- Born: April 18, 1926 Minneapolis, Minnesota
- Died: January 2, 2021 (aged 94) Michigan
- Occupation: Anthropologist
- Spouse: Sibyl Straub ​ ​(m. 1951, died)​
- Partners: Anne Hvenekilde; Sheila Procter;

Academic background
- Alma mater: Harvard University
- Thesis: Garo Marriage and Matrilineal Descent (1958)

Academic work
- Institutions: University of Michigan
- Main interests: Northeast India

= Robbins Burling =

American anthropologist (1926–2021)

Robbins "Rob" Burling (April 18, 1926 – January 2, 2021) was an American professor of anthropology and sociolinguistics.

==Early life and career==
Burling was born in Minneapolis, Minnesota to Dr. F. Temple and Katherine White Burling, and was the eldest of three siblings. He received his undergraduate degree from Yale University in 1950 and his Ph.D. in Anthropology from Harvard University in 1958. His teaching career began as a teaching fellow in Anthropology at Harvard University in the fall of 1953, the spring of 1954 and the spring of 1957.

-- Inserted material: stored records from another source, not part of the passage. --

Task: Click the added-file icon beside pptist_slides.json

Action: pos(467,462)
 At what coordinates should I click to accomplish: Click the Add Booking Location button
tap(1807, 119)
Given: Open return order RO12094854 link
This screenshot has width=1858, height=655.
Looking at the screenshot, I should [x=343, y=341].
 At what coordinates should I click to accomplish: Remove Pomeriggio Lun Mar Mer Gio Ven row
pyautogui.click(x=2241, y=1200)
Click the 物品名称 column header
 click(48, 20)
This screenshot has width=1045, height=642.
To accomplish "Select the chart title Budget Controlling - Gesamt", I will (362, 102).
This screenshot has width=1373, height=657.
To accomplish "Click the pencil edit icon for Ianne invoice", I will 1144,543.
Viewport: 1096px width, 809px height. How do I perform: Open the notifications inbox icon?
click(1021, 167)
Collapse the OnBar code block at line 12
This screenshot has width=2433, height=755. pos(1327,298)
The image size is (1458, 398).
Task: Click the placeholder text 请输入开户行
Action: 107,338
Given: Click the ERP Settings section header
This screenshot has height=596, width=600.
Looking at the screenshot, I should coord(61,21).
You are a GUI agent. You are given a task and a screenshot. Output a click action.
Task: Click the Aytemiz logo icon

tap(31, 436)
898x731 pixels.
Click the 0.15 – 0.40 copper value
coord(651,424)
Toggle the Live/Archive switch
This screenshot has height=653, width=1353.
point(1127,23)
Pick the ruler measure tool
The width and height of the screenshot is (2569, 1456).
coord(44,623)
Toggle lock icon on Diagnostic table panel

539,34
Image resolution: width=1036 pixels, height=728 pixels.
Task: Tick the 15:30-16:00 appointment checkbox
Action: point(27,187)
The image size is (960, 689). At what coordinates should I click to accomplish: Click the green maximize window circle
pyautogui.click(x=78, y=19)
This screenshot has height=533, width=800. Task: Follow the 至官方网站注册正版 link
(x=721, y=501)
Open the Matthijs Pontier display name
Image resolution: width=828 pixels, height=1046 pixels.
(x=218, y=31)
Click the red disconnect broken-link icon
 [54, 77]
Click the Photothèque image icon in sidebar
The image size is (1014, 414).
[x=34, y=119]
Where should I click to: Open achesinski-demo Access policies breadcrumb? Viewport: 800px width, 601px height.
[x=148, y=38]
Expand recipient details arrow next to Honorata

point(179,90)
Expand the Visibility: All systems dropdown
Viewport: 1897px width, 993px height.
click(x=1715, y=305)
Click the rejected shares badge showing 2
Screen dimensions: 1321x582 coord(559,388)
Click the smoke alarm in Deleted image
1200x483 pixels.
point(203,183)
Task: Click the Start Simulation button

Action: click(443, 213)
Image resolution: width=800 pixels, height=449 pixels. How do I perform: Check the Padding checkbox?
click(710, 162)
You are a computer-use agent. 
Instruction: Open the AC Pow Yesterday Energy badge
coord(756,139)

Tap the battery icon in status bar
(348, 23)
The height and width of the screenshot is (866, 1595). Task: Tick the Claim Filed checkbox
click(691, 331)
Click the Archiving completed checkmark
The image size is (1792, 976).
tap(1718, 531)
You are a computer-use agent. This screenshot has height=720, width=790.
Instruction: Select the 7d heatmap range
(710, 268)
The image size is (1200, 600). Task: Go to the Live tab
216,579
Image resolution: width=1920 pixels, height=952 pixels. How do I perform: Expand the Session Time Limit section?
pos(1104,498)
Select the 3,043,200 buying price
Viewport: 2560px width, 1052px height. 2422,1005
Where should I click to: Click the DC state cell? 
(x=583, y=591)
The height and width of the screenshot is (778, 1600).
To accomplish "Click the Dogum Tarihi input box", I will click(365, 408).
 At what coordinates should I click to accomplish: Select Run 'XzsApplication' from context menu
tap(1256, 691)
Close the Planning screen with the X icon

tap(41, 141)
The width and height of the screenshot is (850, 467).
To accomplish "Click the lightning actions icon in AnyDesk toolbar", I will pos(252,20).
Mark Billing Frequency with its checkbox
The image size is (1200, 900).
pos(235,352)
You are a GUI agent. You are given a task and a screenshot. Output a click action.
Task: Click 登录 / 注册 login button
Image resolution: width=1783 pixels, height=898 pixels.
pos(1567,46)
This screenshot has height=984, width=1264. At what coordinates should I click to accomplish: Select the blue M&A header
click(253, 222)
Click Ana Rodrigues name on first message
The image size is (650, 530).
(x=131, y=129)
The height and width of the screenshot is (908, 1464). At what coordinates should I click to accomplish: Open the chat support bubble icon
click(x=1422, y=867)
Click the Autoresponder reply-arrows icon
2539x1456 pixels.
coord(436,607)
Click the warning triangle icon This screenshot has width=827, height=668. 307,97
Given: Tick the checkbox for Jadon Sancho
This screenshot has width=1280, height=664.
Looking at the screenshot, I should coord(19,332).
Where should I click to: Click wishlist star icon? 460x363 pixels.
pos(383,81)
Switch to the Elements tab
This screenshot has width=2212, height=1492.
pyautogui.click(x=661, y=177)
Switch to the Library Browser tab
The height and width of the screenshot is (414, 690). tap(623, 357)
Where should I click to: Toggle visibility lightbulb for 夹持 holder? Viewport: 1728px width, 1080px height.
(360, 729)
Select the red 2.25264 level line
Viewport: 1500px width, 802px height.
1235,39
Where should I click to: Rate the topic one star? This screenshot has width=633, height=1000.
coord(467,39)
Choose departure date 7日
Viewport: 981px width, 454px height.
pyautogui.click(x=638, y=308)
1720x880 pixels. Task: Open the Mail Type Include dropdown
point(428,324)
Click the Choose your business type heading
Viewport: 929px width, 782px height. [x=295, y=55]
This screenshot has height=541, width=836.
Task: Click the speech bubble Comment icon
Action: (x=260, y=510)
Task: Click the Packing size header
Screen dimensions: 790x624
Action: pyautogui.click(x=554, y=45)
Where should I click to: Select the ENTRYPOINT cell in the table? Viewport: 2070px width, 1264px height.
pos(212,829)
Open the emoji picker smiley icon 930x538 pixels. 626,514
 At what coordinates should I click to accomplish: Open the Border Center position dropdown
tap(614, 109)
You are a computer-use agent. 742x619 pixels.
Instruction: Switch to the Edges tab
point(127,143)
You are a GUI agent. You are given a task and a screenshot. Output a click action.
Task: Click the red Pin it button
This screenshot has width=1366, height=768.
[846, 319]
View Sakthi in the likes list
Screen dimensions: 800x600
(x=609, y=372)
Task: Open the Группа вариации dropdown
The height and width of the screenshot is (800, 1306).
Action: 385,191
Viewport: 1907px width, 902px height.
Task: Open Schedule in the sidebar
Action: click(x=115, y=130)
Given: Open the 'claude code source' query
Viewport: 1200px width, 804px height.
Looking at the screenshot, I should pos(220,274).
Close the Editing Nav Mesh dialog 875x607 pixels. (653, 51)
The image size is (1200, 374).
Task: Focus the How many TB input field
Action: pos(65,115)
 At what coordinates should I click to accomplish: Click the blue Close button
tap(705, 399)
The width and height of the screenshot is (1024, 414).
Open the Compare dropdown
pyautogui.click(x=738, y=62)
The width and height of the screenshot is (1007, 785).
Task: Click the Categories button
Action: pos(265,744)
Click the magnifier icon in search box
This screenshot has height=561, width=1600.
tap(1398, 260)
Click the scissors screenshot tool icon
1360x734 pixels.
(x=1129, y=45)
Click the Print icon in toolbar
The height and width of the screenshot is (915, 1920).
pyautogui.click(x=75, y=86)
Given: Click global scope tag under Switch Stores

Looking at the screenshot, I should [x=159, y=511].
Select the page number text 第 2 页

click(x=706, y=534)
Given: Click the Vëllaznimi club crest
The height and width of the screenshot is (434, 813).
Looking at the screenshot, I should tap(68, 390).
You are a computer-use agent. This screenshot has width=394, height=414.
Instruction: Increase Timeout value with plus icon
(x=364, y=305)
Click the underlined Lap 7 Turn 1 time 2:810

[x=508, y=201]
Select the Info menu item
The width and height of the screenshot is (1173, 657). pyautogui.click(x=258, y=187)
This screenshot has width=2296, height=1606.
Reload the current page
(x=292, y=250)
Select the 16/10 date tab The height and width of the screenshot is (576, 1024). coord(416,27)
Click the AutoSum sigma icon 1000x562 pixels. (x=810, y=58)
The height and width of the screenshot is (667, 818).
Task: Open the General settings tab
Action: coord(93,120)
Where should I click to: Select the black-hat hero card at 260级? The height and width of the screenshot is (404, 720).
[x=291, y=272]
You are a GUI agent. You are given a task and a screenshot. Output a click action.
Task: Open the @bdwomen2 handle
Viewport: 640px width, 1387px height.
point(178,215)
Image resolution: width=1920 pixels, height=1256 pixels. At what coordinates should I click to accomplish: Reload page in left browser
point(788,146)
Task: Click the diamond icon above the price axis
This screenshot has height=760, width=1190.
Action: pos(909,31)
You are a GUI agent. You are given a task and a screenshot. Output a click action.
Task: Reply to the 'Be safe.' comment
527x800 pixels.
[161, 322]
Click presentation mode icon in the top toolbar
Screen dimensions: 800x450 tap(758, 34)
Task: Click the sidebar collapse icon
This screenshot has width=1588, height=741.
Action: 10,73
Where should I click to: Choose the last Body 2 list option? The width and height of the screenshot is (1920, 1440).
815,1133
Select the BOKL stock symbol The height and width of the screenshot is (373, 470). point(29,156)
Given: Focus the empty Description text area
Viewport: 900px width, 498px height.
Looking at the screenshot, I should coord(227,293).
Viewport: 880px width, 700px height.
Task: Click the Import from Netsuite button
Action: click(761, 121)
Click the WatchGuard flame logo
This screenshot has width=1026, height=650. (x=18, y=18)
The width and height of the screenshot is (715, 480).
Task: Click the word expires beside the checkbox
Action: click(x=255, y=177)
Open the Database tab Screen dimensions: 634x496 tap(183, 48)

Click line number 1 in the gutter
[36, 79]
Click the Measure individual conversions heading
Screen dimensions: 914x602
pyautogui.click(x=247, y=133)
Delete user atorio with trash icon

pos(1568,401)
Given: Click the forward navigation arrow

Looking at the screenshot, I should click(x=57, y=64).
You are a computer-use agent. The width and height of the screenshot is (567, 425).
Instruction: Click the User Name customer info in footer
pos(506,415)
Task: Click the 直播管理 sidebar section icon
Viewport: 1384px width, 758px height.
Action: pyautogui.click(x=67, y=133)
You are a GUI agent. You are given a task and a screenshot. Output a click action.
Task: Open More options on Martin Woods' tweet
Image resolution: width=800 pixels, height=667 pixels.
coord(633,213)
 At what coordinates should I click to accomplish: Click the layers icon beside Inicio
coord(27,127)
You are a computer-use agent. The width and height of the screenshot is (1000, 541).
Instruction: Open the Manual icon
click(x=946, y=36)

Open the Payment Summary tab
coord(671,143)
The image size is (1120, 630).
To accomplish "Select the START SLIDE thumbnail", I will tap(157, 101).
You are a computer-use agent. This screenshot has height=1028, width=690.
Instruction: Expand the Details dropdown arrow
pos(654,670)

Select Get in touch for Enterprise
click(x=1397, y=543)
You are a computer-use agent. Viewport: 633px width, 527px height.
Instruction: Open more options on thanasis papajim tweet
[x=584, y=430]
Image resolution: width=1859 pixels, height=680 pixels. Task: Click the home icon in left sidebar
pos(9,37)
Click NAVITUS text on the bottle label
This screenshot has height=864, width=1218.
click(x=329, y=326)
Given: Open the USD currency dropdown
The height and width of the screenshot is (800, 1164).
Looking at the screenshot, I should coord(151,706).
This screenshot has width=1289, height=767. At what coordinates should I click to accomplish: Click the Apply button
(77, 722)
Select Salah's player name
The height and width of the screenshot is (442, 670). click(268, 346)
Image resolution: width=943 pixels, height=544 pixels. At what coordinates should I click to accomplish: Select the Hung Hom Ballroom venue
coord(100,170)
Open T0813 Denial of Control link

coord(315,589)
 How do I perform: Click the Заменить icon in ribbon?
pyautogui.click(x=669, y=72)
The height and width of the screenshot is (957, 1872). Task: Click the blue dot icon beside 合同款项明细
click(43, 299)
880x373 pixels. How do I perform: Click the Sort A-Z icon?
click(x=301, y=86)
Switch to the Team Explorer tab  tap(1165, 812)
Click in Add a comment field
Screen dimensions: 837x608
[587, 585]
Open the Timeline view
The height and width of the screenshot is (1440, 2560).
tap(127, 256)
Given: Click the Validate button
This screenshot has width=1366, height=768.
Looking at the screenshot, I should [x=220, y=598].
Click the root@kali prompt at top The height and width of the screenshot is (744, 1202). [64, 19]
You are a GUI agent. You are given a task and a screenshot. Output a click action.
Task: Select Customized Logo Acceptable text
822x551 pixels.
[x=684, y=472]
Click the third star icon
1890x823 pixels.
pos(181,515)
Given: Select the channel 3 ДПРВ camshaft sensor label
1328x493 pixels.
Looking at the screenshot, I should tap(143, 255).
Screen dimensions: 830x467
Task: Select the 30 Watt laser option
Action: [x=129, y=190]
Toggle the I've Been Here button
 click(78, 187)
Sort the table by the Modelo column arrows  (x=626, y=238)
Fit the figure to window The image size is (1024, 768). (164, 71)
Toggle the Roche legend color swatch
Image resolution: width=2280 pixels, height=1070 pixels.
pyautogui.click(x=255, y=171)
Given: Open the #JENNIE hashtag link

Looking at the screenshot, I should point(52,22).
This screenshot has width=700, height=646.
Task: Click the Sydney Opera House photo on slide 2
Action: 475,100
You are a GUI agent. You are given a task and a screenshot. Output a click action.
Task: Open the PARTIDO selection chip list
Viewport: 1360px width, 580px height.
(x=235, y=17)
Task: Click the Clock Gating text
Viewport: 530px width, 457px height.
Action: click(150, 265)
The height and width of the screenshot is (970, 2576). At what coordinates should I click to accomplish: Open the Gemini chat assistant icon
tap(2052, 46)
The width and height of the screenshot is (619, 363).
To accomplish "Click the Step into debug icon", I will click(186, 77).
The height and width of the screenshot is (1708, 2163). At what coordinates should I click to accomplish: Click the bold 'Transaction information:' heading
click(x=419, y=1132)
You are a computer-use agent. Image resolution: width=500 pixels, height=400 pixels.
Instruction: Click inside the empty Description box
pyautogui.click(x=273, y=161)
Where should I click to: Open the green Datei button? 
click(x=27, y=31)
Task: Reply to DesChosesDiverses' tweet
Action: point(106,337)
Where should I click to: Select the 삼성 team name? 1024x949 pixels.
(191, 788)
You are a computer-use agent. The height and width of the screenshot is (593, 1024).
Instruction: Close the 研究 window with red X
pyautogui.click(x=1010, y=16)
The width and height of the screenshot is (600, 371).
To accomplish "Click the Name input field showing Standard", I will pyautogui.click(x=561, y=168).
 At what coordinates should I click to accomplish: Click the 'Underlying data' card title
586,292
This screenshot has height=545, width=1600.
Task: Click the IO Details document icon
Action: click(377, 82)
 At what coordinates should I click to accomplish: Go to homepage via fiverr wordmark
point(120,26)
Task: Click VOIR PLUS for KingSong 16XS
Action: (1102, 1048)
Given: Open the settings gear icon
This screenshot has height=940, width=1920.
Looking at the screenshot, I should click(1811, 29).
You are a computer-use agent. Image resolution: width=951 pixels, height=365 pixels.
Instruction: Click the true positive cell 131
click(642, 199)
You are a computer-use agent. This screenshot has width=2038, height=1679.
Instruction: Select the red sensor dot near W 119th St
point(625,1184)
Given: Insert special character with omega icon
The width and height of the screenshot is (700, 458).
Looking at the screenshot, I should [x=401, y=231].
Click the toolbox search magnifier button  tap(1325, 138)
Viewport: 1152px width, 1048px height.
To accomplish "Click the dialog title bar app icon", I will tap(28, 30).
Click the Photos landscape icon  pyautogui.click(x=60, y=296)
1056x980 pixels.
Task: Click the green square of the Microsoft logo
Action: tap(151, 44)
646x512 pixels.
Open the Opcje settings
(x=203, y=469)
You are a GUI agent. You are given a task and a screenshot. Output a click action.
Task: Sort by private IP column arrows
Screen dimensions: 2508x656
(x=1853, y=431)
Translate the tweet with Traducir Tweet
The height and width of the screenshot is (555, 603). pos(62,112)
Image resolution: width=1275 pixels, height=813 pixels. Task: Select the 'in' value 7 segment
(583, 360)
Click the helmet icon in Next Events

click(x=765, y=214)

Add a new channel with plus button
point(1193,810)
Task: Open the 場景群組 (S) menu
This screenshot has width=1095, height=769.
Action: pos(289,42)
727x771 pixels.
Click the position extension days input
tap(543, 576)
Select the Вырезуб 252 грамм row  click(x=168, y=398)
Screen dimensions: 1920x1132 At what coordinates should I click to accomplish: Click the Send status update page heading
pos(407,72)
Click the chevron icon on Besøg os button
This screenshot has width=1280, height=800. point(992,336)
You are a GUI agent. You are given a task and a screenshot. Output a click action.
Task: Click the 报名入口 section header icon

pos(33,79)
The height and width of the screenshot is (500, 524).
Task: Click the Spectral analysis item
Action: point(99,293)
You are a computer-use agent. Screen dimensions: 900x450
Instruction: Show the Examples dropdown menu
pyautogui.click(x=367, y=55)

Burling was an instructor at the Department of Anthropology at the University of Pennsylvania from 1957-1959. He became an Assistant Professor of Anthropology at Pennsylvania from 1959-1963. From 1959-1963 he was the Assistant Curator of General Ethnology at the University Museum.

From 1959-1960, Burling was a visiting lecturer, Fulbright Program, in the Department of Sociology and Anthropology at the University of Rangoon, Burma. He became an Associate Professor of Anthropology and Associate of the Center for South and Southeast Asian Studies at the University of Michigan from 1966-1995. Dr. Burling was professor emeritus of Anthropology and Linguistics at the University of Michigan.

Burling specialized in language, human evolution and comprehension in communication. He has researched extensively in Bangladesh and India.

==Books==
His books include Hill Farms and Padi Fields: Life in Mainland Southeast Asia, English in Black and White, The Passage of Power: Studies in Political Succession, The Strong Women of Madhupur (1997) and The Talking Ape: How Language Evolved.

==Festschrift==
On the occasion of Robbins Burling's 90th birthday, a Festschrift was presented to him following his plenary lecture at the 8th International Conference of the North East Indian Linguistics Society (NEILS) at Tezpur University in Assam, India. The editors' introduction contains a longer overview of Burling's life and work, as well as a comprehensive bibliography of Burling's publications (as of 2015).

==Personal life==
Shortly after finishing college, Burling married Sibyl. Together they had three children: Stephen, Helen (Nono), and Adele.

On January 2, 2021, Burling died at the age of 94 in his home in Michigan.